Task instructions: Recast the lines starting with the one that contains "Given: Toggle the" and going on through the one that contains "Instruction: Open patient link Man, Testy" as a Markdown table with two columns, Row and Text. Put each line's number in Row and the line itself in Text, and leave out blank lines.

Provided data:
....
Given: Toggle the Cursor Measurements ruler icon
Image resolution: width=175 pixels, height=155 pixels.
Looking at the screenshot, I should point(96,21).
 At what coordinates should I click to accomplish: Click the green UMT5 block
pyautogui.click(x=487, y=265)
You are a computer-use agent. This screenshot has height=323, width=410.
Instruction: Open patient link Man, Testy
....
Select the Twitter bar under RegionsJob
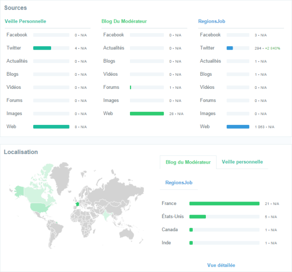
....
Answer below:
| Row | Text |
|---|---|
| 1 | Given: Toggle the Cursor Measurements ruler icon |
| 2 | Image resolution: width=175 pixels, height=155 pixels. |
| 3 | Looking at the screenshot, I should point(96,21). |
| 4 |  At what coordinates should I click to accomplish: Click the green UMT5 block |
| 5 | pyautogui.click(x=487, y=265) |
| 6 | You are a computer-use agent. This screenshot has height=323, width=410. |
| 7 | Instruction: Open patient link Man, Testy |